- **Material for this task**
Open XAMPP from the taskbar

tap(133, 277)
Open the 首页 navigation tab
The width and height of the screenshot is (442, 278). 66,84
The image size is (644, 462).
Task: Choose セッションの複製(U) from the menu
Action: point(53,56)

- **Exercise description**
Write out all of the material above again, word for word and line for line, with nothing changed.

- **Response to the task**
Open XAMPP from the taskbar

tap(133, 277)
Open the 首页 navigation tab
The width and height of the screenshot is (442, 278). 66,84
The image size is (644, 462).
Task: Choose セッションの複製(U) from the menu
Action: point(53,56)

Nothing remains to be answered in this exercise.